News
It appears that not every VOD deployment is set in stone as some MSOs mull their upgrade plans.
Adelphia Communications and Time Warner Cable are making some video-on-demand vendor changes in select California cities, but for markedly different reasons. Despite the different decision drivers, nCUBE Corp. appears to be the VOD vendor that is benefiting in each case.
The most significant alteration is occurring in Adelphia's Los Angeles system, where the MSO serves roughly 1.2 million cable subscribers. Adelphia originally tapped Concurrent Computer Corp. for a 1,000-stream VOD trial, but has since opted to go with an alternative vendor due to a number of "integration issues." nCUBE is said to have the inside track on winning that business.
"We are moving to a different vendor in Los Angeles instead of Concurrent," Adelphia spokesman Paul Jacobson said. "We expect to be using Concurrent equipment in other VOD environments. Our engineering staff is looking at alternatives right now in the Los Angeles market. They have yet to reach a firm conclusion on which direction to go."
Jacobson wouldn't put a specific timeline on when Adelphia hopes to relaunch VOD in Los Angeles, but said the company plans to have the new platform installed and ready to go in a matter of months. "Los Angeles is a very important market to us; it's our biggest market, and it's a showcase market," Jacobson said.
Steve Necessary, president of Concurrent's Xstreme unit, said he was "disappointed" in Adelphia's decision, but that "we, Concurrent and Adelphia, are still looking forward to a long-term relationship. It just happens not to be on that 1,000-stream deployment in Los Angeles."
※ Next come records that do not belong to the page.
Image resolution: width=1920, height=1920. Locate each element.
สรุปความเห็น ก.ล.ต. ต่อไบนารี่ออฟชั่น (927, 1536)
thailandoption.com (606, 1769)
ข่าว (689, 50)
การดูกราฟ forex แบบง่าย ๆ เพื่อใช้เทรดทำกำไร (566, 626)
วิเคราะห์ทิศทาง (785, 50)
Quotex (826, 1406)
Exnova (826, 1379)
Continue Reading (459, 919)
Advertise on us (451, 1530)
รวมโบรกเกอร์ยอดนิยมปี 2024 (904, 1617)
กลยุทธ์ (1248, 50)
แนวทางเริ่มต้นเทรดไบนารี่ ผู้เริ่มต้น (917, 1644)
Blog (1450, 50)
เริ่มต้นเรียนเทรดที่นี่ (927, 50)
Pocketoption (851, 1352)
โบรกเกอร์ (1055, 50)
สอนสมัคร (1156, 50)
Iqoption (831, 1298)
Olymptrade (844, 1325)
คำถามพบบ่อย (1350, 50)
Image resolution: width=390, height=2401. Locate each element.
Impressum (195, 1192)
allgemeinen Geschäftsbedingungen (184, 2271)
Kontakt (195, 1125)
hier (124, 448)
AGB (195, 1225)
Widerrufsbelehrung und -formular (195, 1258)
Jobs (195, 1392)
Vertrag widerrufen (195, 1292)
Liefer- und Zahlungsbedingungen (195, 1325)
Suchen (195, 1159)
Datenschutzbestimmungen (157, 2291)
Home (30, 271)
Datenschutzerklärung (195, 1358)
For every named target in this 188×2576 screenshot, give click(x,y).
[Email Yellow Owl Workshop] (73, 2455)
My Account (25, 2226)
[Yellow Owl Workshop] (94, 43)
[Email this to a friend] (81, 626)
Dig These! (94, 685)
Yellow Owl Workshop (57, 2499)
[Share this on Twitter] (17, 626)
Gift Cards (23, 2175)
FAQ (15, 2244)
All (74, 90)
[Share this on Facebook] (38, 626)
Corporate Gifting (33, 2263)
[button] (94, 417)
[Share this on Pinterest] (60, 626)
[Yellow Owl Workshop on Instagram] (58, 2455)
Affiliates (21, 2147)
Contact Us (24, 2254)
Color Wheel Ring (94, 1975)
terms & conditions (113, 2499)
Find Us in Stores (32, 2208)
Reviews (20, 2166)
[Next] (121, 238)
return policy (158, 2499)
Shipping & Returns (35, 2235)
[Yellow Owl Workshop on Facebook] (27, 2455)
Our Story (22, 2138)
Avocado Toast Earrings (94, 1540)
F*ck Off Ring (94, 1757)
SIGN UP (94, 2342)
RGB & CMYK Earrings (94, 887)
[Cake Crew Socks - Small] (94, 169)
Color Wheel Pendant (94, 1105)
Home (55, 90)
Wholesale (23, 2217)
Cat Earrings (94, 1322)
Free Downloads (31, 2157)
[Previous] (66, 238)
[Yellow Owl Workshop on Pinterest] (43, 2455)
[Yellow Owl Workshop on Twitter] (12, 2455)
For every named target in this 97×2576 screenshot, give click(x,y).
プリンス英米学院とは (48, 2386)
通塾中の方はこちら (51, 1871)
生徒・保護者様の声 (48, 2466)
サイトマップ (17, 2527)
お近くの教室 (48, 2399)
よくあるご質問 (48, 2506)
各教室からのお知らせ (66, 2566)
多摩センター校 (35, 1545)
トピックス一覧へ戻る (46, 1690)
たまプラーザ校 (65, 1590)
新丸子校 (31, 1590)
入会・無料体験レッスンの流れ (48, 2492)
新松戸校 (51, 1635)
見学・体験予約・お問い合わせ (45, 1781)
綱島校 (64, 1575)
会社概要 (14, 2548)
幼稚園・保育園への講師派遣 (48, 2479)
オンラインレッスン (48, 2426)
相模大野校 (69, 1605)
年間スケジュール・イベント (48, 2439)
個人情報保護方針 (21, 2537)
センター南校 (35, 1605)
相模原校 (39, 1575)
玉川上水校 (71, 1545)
Necessary also downplayed the integration issues that popped up in Los Angeles. "The reality is we were working our way through those issues. But I really characterize them...as issues that ultimately got resolved or at least were well on their way to resolution," he said.
At Time Warner Cable, meanwhile, the MSO has removed Concurrent's VOD platform in the San Diego market and has done the same with SeaChange International's gear in Desert Cities, Calif. In both cases, Time Warner Cable has replaced those legacy systems with nCUBE's platform, confirmed Time Warner Cable spokesman Keith Cocozza.
After consolidating the San Diego and Palm Desert systems under one management late last year, the operator decided to go with one, unified on-demand platform in those markets as the decision was made to upgrade from early, first-generation equipment to more scalable, current-generation VOD technologies.
Cocozza said the MSO's divisions are now at liberty to upgrade their VOD systems and put them out for competitive bid.
Concurrent's Necessary declined to comment on the situation with Time Warner Cable in San Diego, but said his company has received "several new commitments" from the MSO recently.
For nCUBE, the new deals with Adelphia and Time Warner Cable spell the end of a deployment dry period for the vendor. "nCUBE, which was written off for dead until only very recently, now is suddenly viable again, it seems, or at least taking a run at it," said Rich Ingrassia, senior research analyst at Roth Capital Partners.
Still, momentum in the win-some, lose-some VOD arena can be fleeting, he warned. "In any given quarter, one or another of these players emerges as the go-to [vendor]. Right now you've got to give the momentum to nCUBE, but how long will that last?"